**Quoted passage:**
##############################

The goals / steps of this project were the following:
- Load the dataset (see below for links to the project dataset)
- Explore, summarize and visualize the dataset
- Design, train and test a model architecture
- Use the model to make predictions on new images
- Analyze the softmax probabilities of the new images
- Summarize the results with a written report
Here I will consider the rubric points individually and describe how I addressed each point in my implementation.
The submission includes a writeup, which you're reading right now!
And here is a link to my project code.
Summary statistics of the traffic signs dataset:
- The size of training set is 34799
- The size of the validation set is 4410
- The size of test set is 12630
- The shape of a traffic sign image is (32, 32, 3)
- The number of unique classes/labels in the dataset is 43
Here is a bar chart showing how the traffic sign classes are distributed in the training dataset. You can see that some classes (e.g. 1 and 2) are much more common than others (e.g. 0 and 19).
For visualizing the dataset, I also printed out one image of each traffic sign class in the jupyter notebook.
For preprocessing the data I used the following steps:
- shuffle the training data, to get a random order of the images
- normalization of the image data: [0 .. 255] --> [0.1 .. 0.9]
I did NOT convert the images to grayscale to not lose the color information. I found that with my setup the prediction accuracy of the validation dataset dropped by 0.01, when converting the images to grayscale.
I used the LeNet architecture as a starting point, which works very well on 32x32 images. To adapt it to the colored images and the larger number of output classes, I doubled the size of every network layer.

##############################

**Given data:**
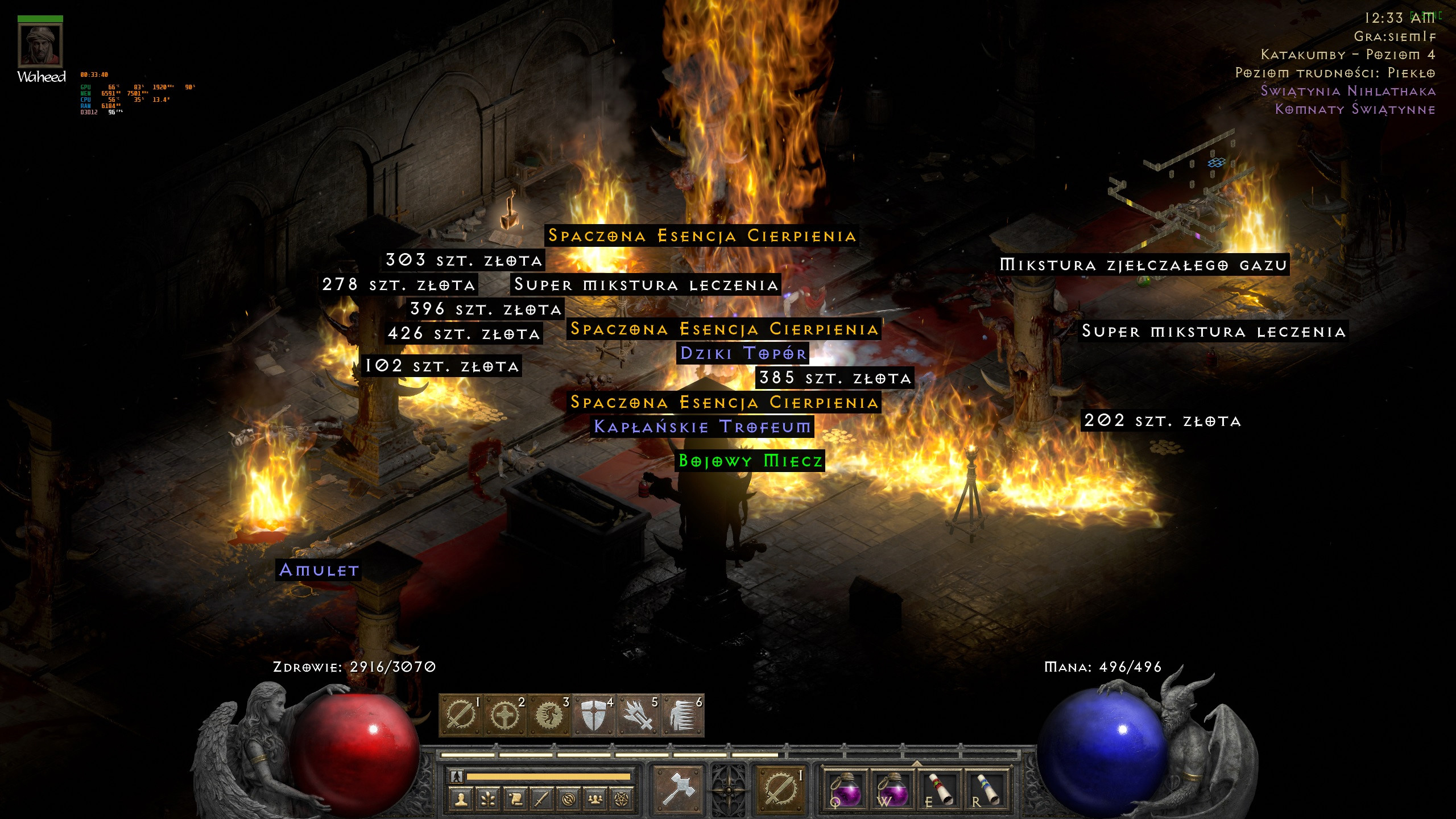
Task: Open the party screen button
Action: coord(595,799)
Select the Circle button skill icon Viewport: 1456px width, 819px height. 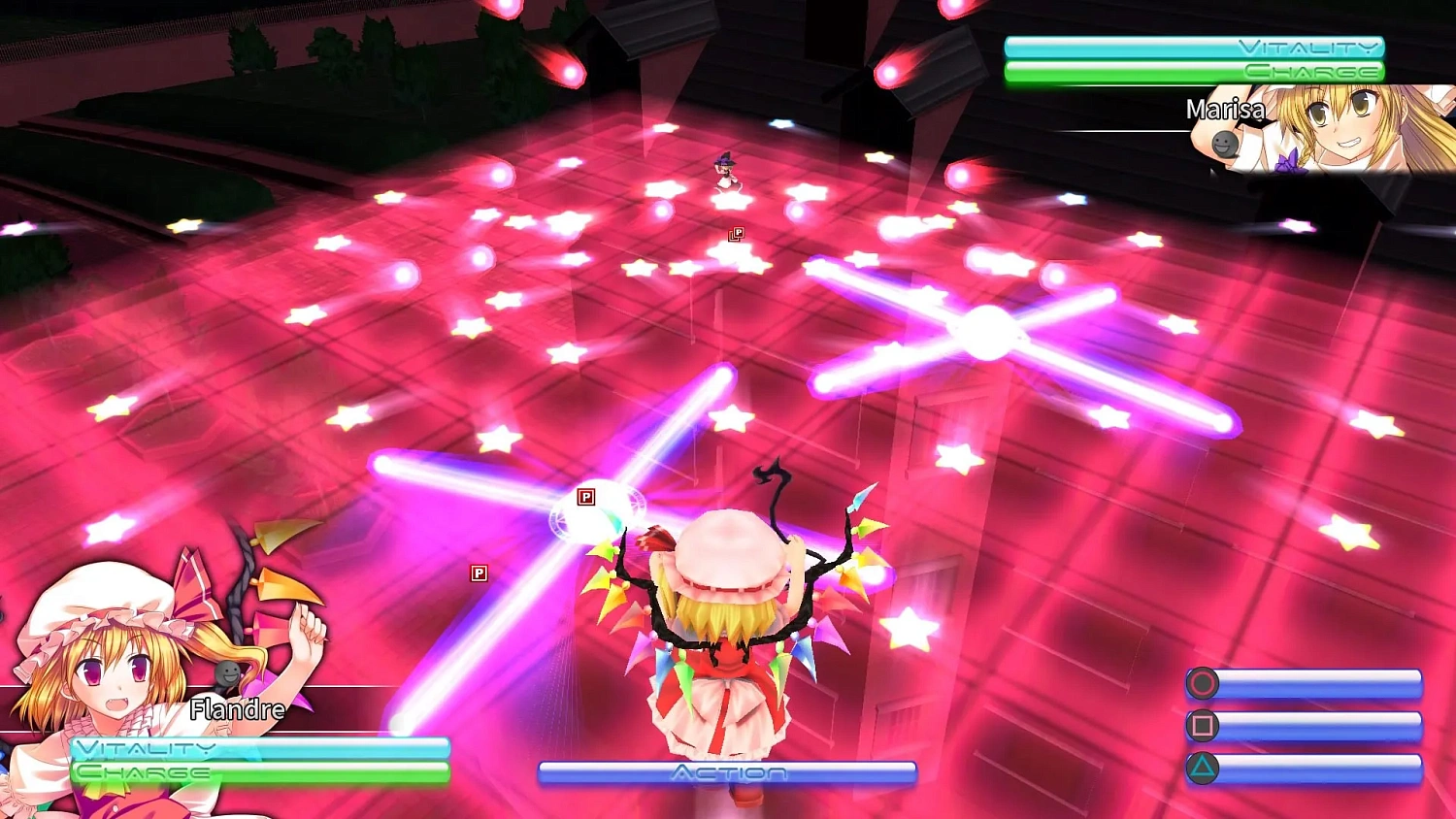[x=1204, y=683]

##############################

**Task list:**
• A. In the traffic sign project writeup, by how much did the validation accuracy drop when the images were converted to grayscale?
• B. List every goal or step of the project named in the traffic sign project writeup.
• C. Reproduce verbatim the stretch of the traffic sign project writeup from "And here is" through "the jupyter notebook.".

**Replies:**
• A. It dropped by 0.01.

• B.
- Load the dataset
- Explore, summarize and visualize the dataset
- Design, train and test a model architecture
- Use the model to make predictions on new images
- Analyze the softmax probabilities of the new images
- Summarize the results with a written report

• C.
And here is a link to my project code.
Summary statistics of the traffic signs dataset:
- The size of training set is 34799
- The size of the validation set is 4410
- The size of test set is 12630
- The shape of a traffic sign image is (32, 32, 3)
- The number of unique classes/labels in the dataset is 43
Here is a bar chart showing how the traffic sign classes are distributed in the training dataset. You can see that some classes (e.g. 1 and 2) are much more common than others (e.g. 0 and 19).
For visualizing the dataset, I also printed out one image of each traffic sign class in the jupyter notebook.